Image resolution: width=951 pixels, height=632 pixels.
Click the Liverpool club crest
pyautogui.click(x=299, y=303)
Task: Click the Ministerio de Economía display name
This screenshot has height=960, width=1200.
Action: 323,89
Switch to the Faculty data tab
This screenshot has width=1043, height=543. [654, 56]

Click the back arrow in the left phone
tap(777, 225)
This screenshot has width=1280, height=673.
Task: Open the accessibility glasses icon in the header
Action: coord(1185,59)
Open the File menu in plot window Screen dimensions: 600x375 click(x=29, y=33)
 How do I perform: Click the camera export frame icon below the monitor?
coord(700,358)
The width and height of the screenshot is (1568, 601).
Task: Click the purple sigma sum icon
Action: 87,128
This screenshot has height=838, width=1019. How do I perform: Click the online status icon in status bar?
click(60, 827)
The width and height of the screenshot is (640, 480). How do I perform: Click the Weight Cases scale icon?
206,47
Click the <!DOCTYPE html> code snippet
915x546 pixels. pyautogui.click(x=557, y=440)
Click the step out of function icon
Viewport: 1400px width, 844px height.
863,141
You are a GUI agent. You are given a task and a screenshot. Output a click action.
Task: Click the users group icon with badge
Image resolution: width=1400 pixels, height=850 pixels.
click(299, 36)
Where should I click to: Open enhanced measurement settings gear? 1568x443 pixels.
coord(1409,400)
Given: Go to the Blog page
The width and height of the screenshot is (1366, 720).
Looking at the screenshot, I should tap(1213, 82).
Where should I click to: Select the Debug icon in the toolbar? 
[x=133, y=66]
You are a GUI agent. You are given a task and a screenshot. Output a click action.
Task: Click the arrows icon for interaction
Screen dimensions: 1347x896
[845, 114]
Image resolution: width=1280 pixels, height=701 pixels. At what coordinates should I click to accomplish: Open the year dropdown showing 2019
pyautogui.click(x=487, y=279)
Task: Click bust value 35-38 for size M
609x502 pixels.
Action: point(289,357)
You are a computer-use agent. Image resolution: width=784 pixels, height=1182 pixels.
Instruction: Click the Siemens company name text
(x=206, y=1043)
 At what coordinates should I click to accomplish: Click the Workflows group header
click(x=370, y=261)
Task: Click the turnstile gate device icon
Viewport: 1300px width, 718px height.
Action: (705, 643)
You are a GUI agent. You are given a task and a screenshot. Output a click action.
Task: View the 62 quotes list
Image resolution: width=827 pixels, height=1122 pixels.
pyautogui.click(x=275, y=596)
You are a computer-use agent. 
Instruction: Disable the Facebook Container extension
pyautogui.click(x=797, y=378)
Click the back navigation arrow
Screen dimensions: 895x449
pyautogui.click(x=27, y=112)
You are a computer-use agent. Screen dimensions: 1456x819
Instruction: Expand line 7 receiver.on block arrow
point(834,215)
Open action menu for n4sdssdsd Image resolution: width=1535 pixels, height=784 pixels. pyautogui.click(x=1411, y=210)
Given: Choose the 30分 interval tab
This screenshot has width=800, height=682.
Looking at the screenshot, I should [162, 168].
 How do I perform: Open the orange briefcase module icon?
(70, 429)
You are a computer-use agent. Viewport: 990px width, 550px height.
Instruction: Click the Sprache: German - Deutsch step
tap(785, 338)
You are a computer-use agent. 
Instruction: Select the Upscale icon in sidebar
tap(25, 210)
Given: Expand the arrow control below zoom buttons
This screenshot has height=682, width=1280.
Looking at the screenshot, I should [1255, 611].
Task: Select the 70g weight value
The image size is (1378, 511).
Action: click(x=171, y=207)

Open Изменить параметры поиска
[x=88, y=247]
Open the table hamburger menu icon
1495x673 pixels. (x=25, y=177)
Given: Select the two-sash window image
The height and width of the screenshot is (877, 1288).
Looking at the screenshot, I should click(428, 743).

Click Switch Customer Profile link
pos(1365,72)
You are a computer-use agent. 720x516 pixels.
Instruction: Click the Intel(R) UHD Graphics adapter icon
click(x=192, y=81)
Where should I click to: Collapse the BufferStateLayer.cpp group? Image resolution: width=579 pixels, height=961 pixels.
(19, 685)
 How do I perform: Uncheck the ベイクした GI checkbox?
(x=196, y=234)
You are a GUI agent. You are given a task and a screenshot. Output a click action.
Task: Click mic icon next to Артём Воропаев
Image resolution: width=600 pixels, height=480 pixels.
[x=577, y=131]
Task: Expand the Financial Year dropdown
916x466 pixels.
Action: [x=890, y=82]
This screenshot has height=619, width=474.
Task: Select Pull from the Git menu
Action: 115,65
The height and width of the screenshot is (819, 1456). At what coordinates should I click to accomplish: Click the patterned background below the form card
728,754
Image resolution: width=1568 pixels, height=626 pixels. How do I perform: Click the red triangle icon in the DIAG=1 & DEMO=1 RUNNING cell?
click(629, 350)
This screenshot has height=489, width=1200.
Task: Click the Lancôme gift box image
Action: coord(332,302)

──────────────────────────────

#### [WHAT YOU SHOULD DO]
Could you write out all the data exactly as it is given?

#### [OUTPUT]
Image resolution: width=951 pixels, height=632 pixels.
Click the Liverpool club crest
pyautogui.click(x=299, y=303)
Task: Click the Ministerio de Economía display name
This screenshot has height=960, width=1200.
Action: 323,89
Switch to the Faculty data tab
This screenshot has width=1043, height=543. [654, 56]

Click the back arrow in the left phone
tap(777, 225)
This screenshot has width=1280, height=673.
Task: Open the accessibility glasses icon in the header
Action: coord(1185,59)
Open the File menu in plot window Screen dimensions: 600x375 click(x=29, y=33)
 How do I perform: Click the camera export frame icon below the monitor?
coord(700,358)
The width and height of the screenshot is (1568, 601).
Task: Click the purple sigma sum icon
Action: 87,128
This screenshot has height=838, width=1019. How do I perform: Click the online status icon in status bar?
click(60, 827)
The width and height of the screenshot is (640, 480). How do I perform: Click the Weight Cases scale icon?
206,47
Click the <!DOCTYPE html> code snippet
915x546 pixels. pyautogui.click(x=557, y=440)
Click the step out of function icon
Viewport: 1400px width, 844px height.
863,141
You are a GUI agent. You are given a task and a screenshot. Output a click action.
Task: Click the users group icon with badge
Image resolution: width=1400 pixels, height=850 pixels.
click(299, 36)
Where should I click to: Open enhanced measurement settings gear? 1568x443 pixels.
coord(1409,400)
Given: Go to the Blog page
The width and height of the screenshot is (1366, 720).
Looking at the screenshot, I should tap(1213, 82).
Where should I click to: Select the Debug icon in the toolbar? 
[x=133, y=66]
You are a GUI agent. You are given a task and a screenshot. Output a click action.
Task: Click the arrows icon for interaction
Screen dimensions: 1347x896
[845, 114]
Image resolution: width=1280 pixels, height=701 pixels. At what coordinates should I click to accomplish: Open the year dropdown showing 2019
pyautogui.click(x=487, y=279)
Task: Click bust value 35-38 for size M
609x502 pixels.
Action: point(289,357)
You are a computer-use agent. Image resolution: width=784 pixels, height=1182 pixels.
Instruction: Click the Siemens company name text
(x=206, y=1043)
 At what coordinates should I click to accomplish: Click the Workflows group header
click(x=370, y=261)
Task: Click the turnstile gate device icon
Viewport: 1300px width, 718px height.
Action: (705, 643)
You are a GUI agent. You are given a task and a screenshot. Output a click action.
Task: View the 62 quotes list
Image resolution: width=827 pixels, height=1122 pixels.
pyautogui.click(x=275, y=596)
You are a computer-use agent. 
Instruction: Disable the Facebook Container extension
pyautogui.click(x=797, y=378)
Click the back navigation arrow
Screen dimensions: 895x449
pyautogui.click(x=27, y=112)
You are a computer-use agent. Screen dimensions: 1456x819
Instruction: Expand line 7 receiver.on block arrow
point(834,215)
Open action menu for n4sdssdsd Image resolution: width=1535 pixels, height=784 pixels. pyautogui.click(x=1411, y=210)
Given: Choose the 30分 interval tab
This screenshot has width=800, height=682.
Looking at the screenshot, I should [162, 168].
 How do I perform: Open the orange briefcase module icon?
(70, 429)
You are a computer-use agent. Viewport: 990px width, 550px height.
Instruction: Click the Sprache: German - Deutsch step
tap(785, 338)
You are a computer-use agent. 
Instruction: Select the Upscale icon in sidebar
tap(25, 210)
Given: Expand the arrow control below zoom buttons
This screenshot has height=682, width=1280.
Looking at the screenshot, I should [1255, 611].
Task: Select the 70g weight value
The image size is (1378, 511).
Action: click(x=171, y=207)

Open Изменить параметры поиска
[x=88, y=247]
Open the table hamburger menu icon
1495x673 pixels. (x=25, y=177)
Given: Select the two-sash window image
The height and width of the screenshot is (877, 1288).
Looking at the screenshot, I should click(428, 743).

Click Switch Customer Profile link
pos(1365,72)
You are a computer-use agent. 720x516 pixels.
Instruction: Click the Intel(R) UHD Graphics adapter icon
click(x=192, y=81)
Where should I click to: Collapse the BufferStateLayer.cpp group? Image resolution: width=579 pixels, height=961 pixels.
(19, 685)
 How do I perform: Uncheck the ベイクした GI checkbox?
(x=196, y=234)
You are a GUI agent. You are given a task and a screenshot. Output a click action.
Task: Click mic icon next to Артём Воропаев
Image resolution: width=600 pixels, height=480 pixels.
[x=577, y=131]
Task: Expand the Financial Year dropdown
916x466 pixels.
Action: [x=890, y=82]
This screenshot has height=619, width=474.
Task: Select Pull from the Git menu
Action: 115,65
The height and width of the screenshot is (819, 1456). At what coordinates should I click to accomplish: Click the patterned background below the form card
728,754
Image resolution: width=1568 pixels, height=626 pixels. How do I perform: Click the red triangle icon in the DIAG=1 & DEMO=1 RUNNING cell?
click(629, 350)
This screenshot has height=489, width=1200.
Task: Click the Lancôme gift box image
Action: coord(332,302)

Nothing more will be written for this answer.